How to Ration Healthcare

I don’t actually think we need to ration health care (the first world is treating the edge cases that affect people in their 70th year, while people in the third world are dying of vitamin deficiencies; healthcare is poorly distributed, but there’s probably enough to go around). But it is conceivable that there would be situations where there is actually less ability to treat illness and injury than there are illness and injuries to be treated – say, a Mars colony, where supplies are limited and injuries common and relatively new (not many low-gravity related impairments cropping up on Earth).

In such a situation, it would be necessary to prioritize not only diseases, but patients: in a case where doctors are the bottleneck, it would be very important to treat any ill doctor first, and to expend the most resources to ensure a quick recovery. But that is an easy case. What should the policy over the longer term?

Each human life should be considered valuable. A more able life should be more valuable, but with diminishing returns; most of the value of a life should be recouped by increasing wellness from 0% to 10%, while significantly less value comes from increasing wellness from 90% to 100%.

A similar principle should apply between individuals: the most valuable individual is not significantly more valuable than average (especially where a group is small, extreme outliers in terms of social value are unlikely). As such, saving the life of an average person (0-10%) is likely to be much more valuable than solving minor issues (90-100%) for the most valuable individuals.

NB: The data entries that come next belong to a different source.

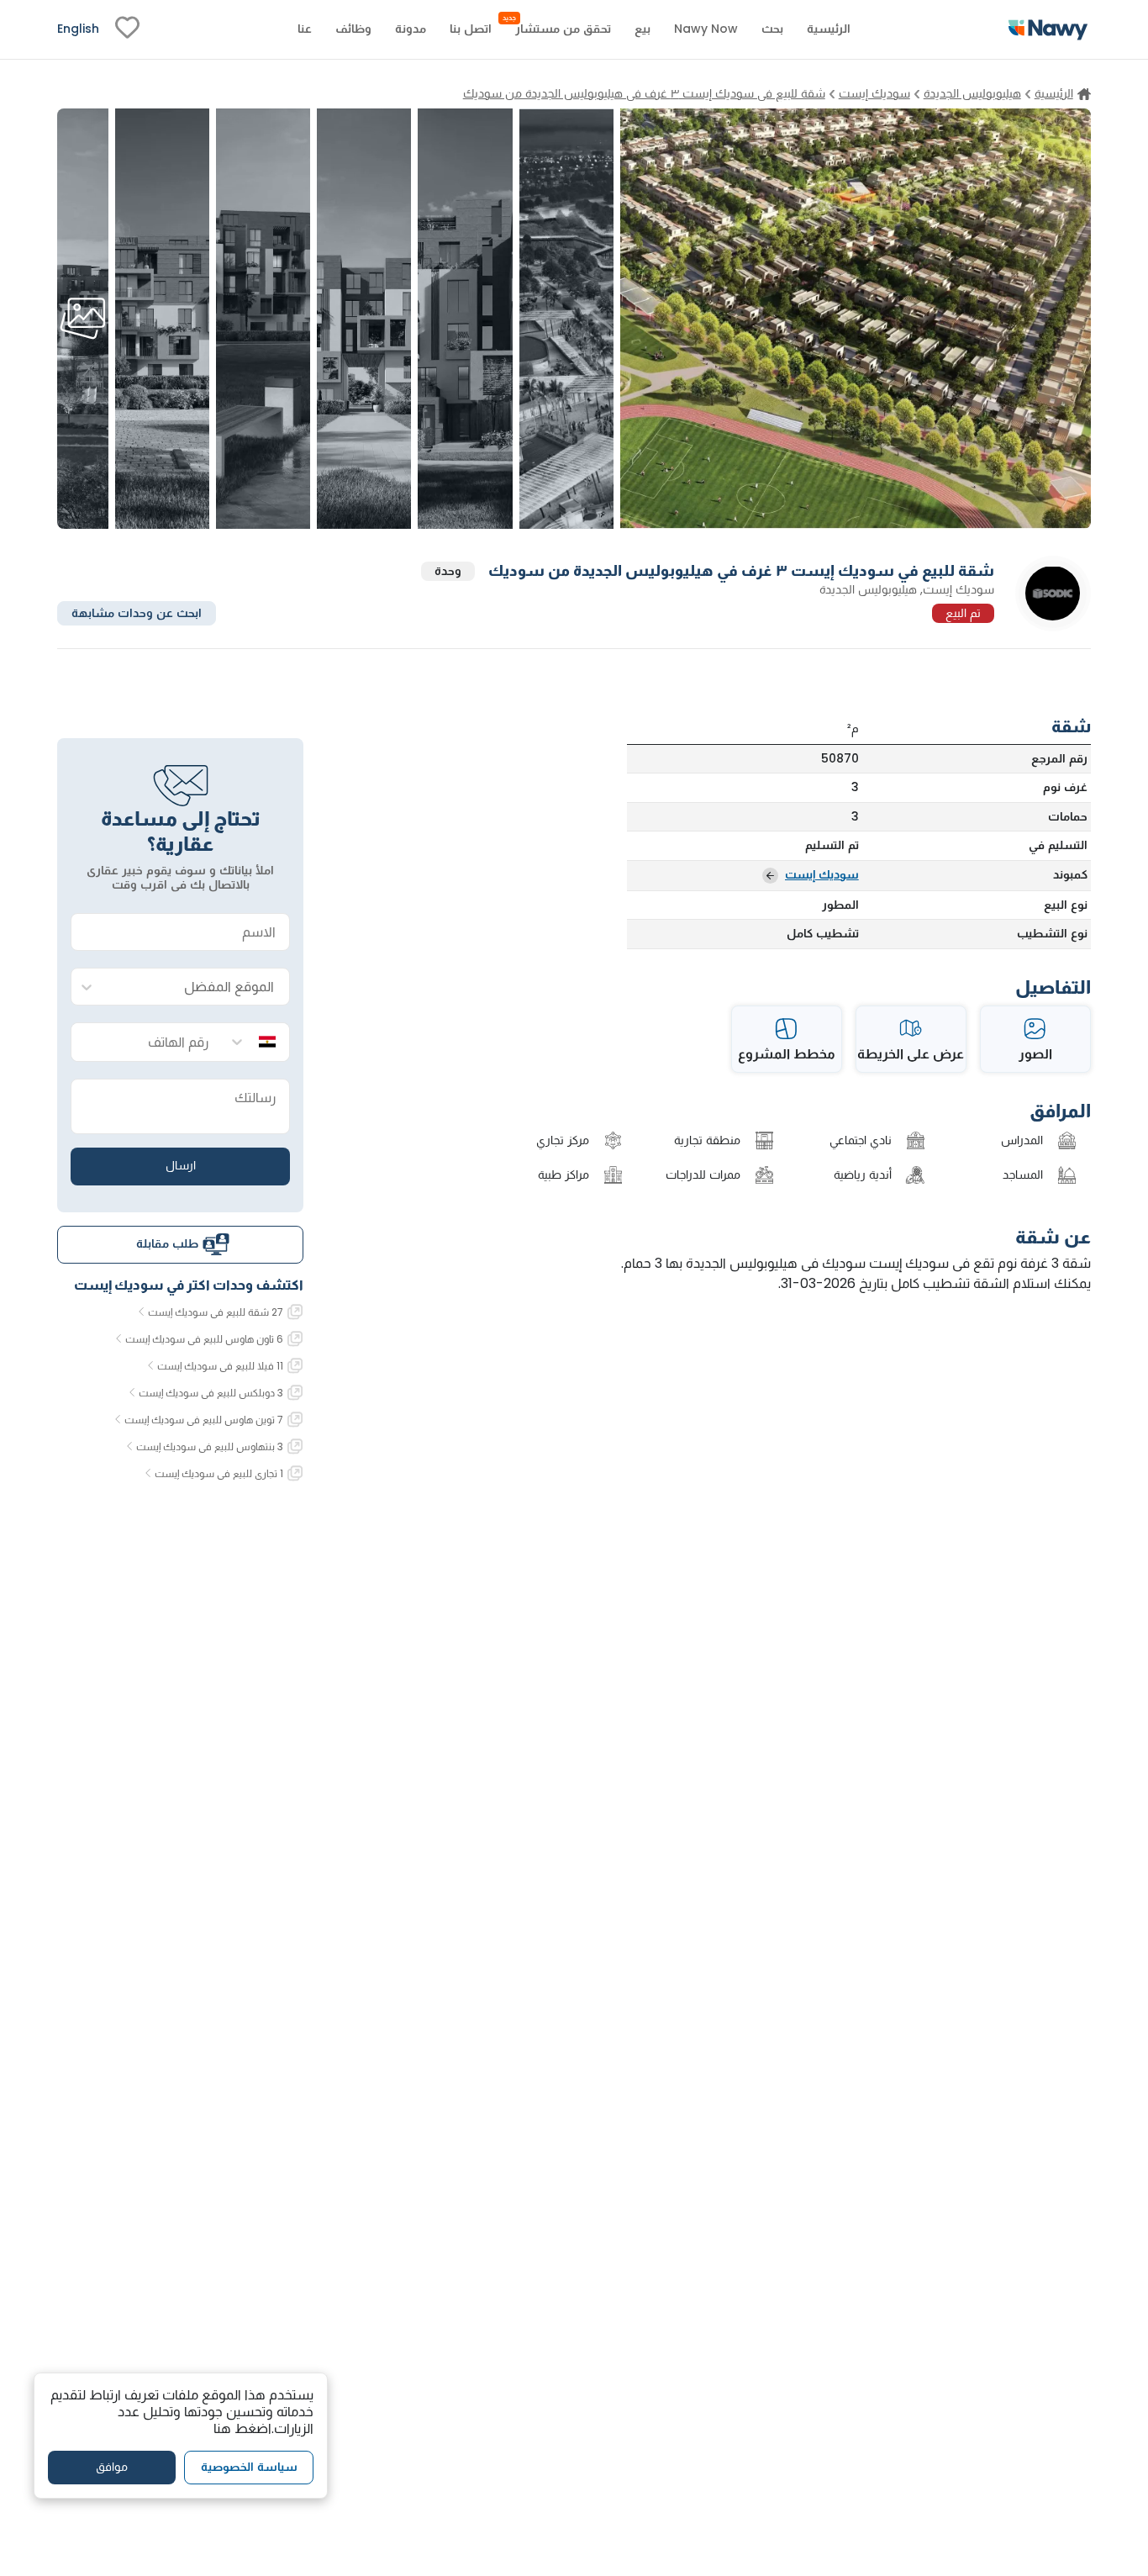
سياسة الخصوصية (249, 2466)
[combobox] (197, 987)
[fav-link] (127, 29)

But there are harder cases. While there are diminishing returns, the shape of the curve is not easy to specify. It might even be that the curve is non-linear; large stems in value seems to occur between alive and dead, comatose and conscious, delirious and coherent, immobile and mobile, etc.

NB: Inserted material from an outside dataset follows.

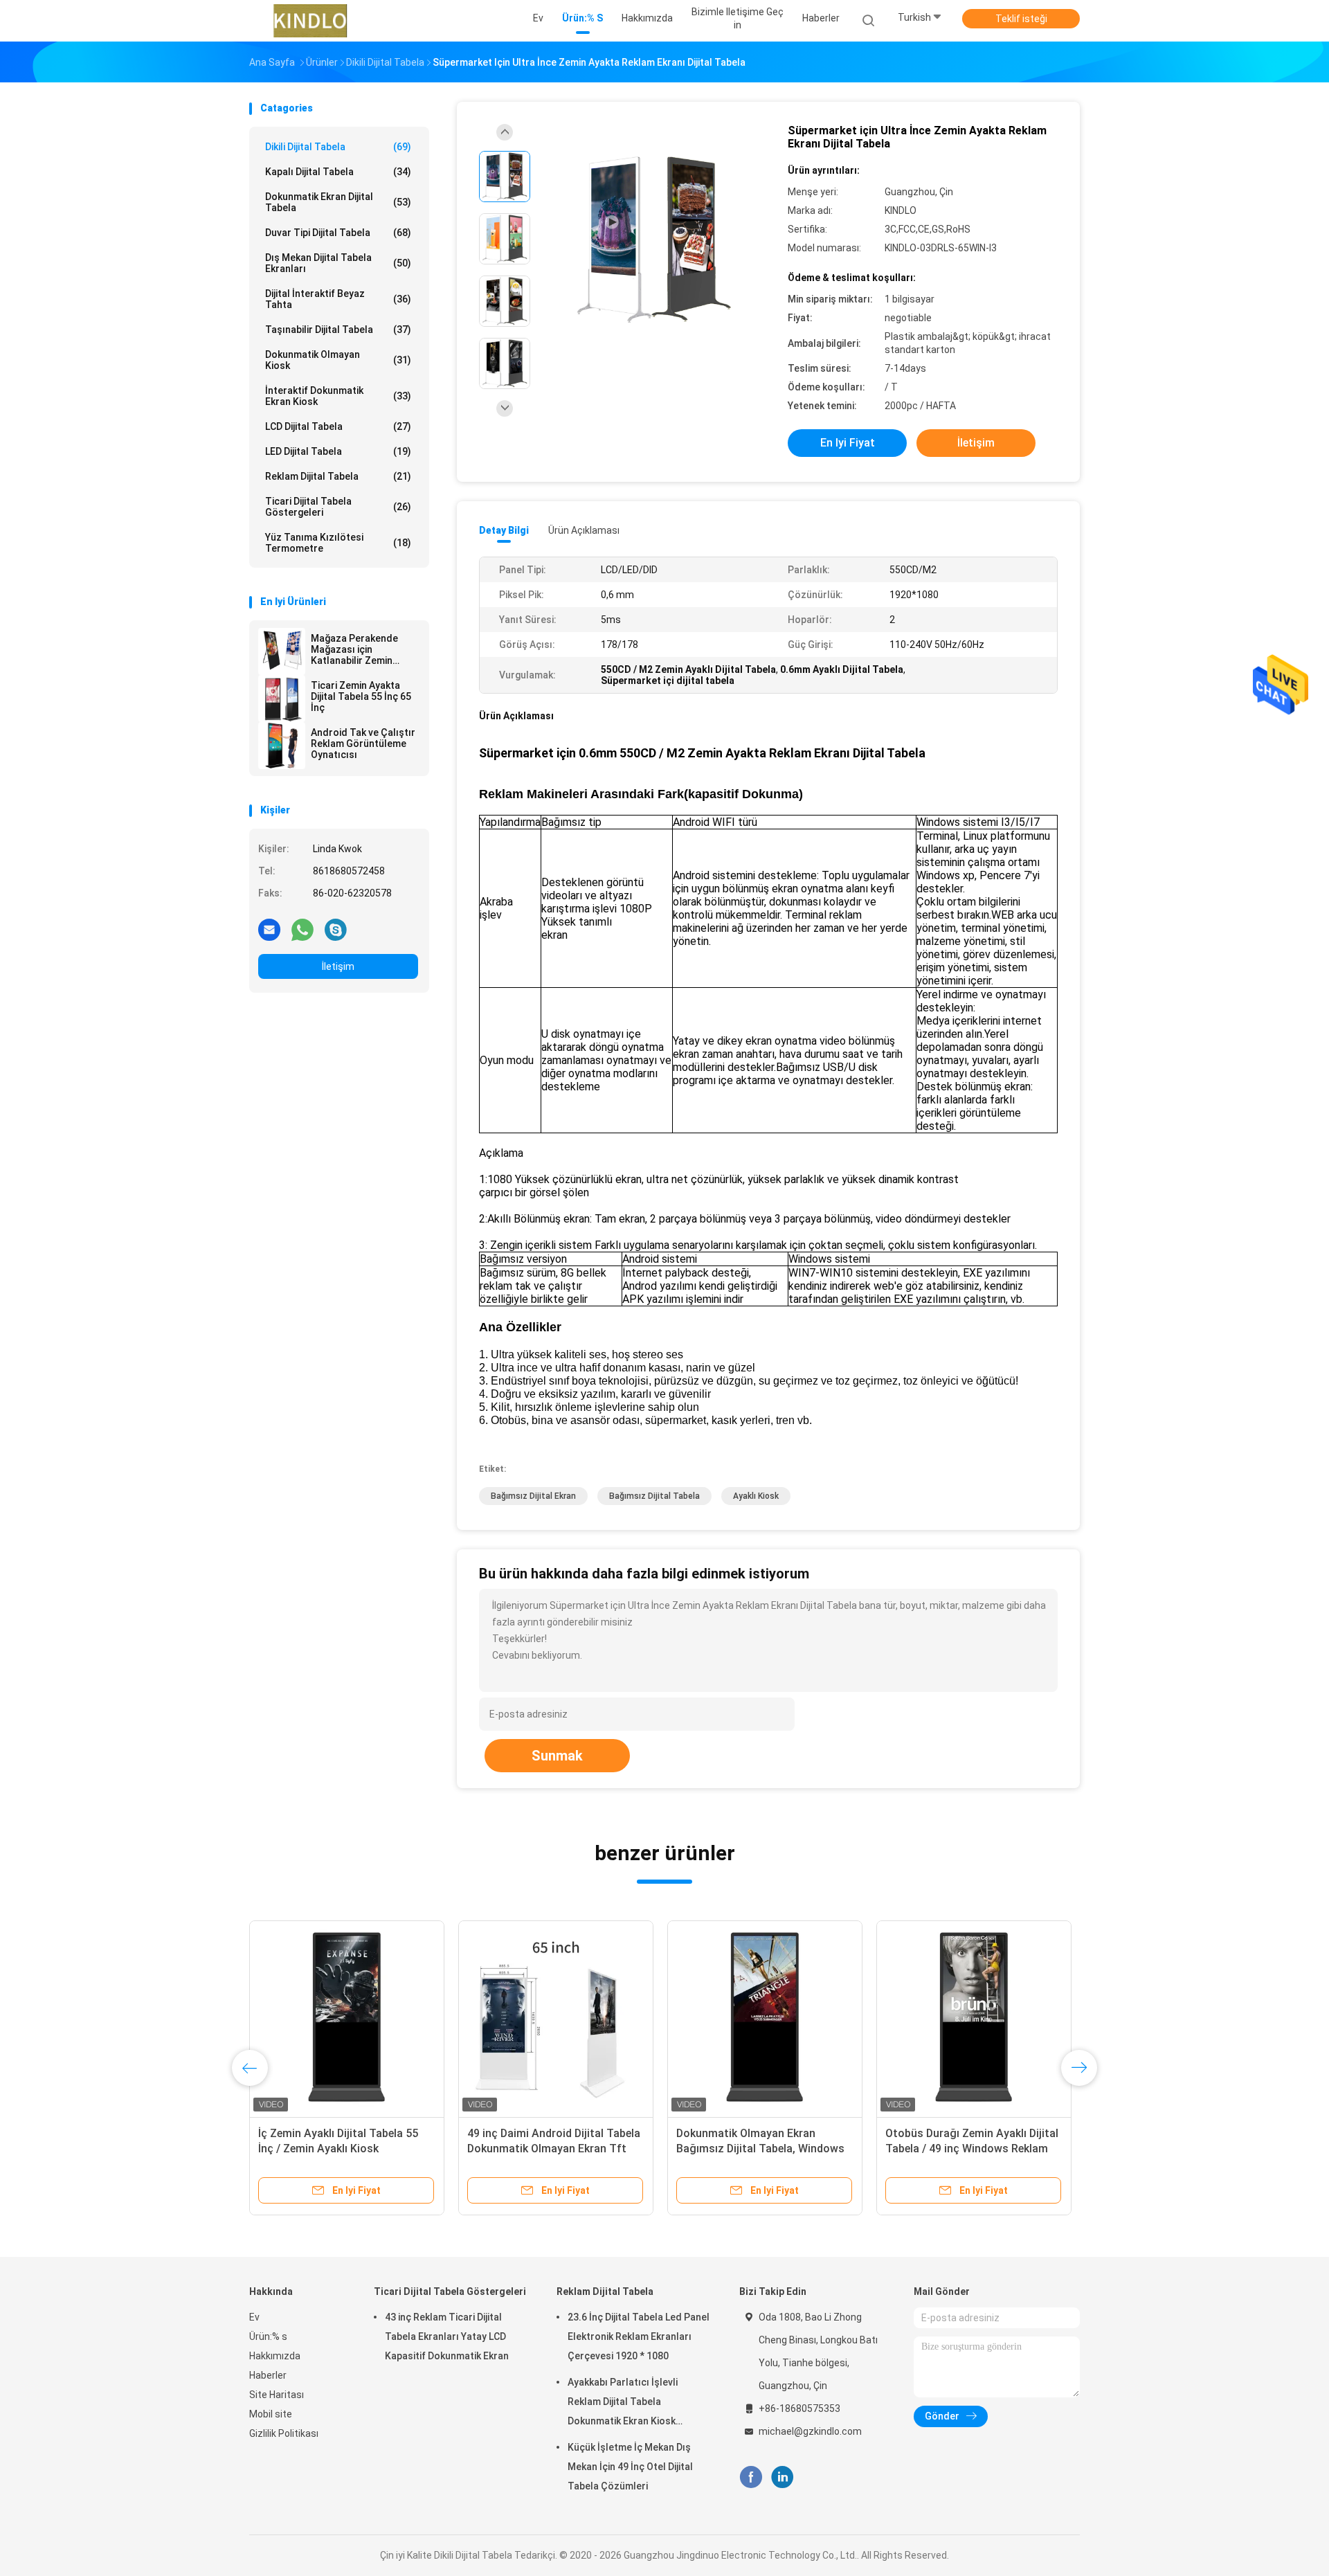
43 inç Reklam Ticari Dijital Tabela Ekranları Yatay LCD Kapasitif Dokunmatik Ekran (447, 2336)
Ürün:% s (268, 2336)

But if value is quantifiable, the value of all such improvements should also be quantifiable. And in such a situation, the values should be used to ration healthcare to maximize social value. Sometimes, valuable people should get preferential treatment, because by definition their improvements are more beneficial to all of society. But that does not justify unlimited preference. In nearly all cases, the severely ill should be treated first, to prevent as many deaths as possible, before treating mere inconveniences such as pain, fatigue, or arthritis.

I’m afraid to ask what your non-linear curve actually means.

Your talking about Triage. I don’t see how the medical approach to this, including rationing organs in short supply, doesn’t already answer this. As far as personnel, military triage. Medics treat themselves first, move on. Troops know well in advance, based on the likelihood of survival, who to place in what groups.

Think of a helicopter landing area out in a field… injured troops brought in every minute, piling up. We put the ones needing immediate help, that can be saved, in the 6 o’clock position, 6 being the closest to the helicopter landing. The ones certain to die, or already dead, 12 o Clock.

Those with bad injuries, need medical care, but can survive a few hours would be 3 O’ Clock, while those with minor injuries that still need treated, 9’ O Clock. I might of gotten 3 & 9 switched, but doesn’t matter, the concept is standard, everyone gets it. Just as long as I breathe, don’t fucking lay my at 12, I’m a 6er till I expire dammit.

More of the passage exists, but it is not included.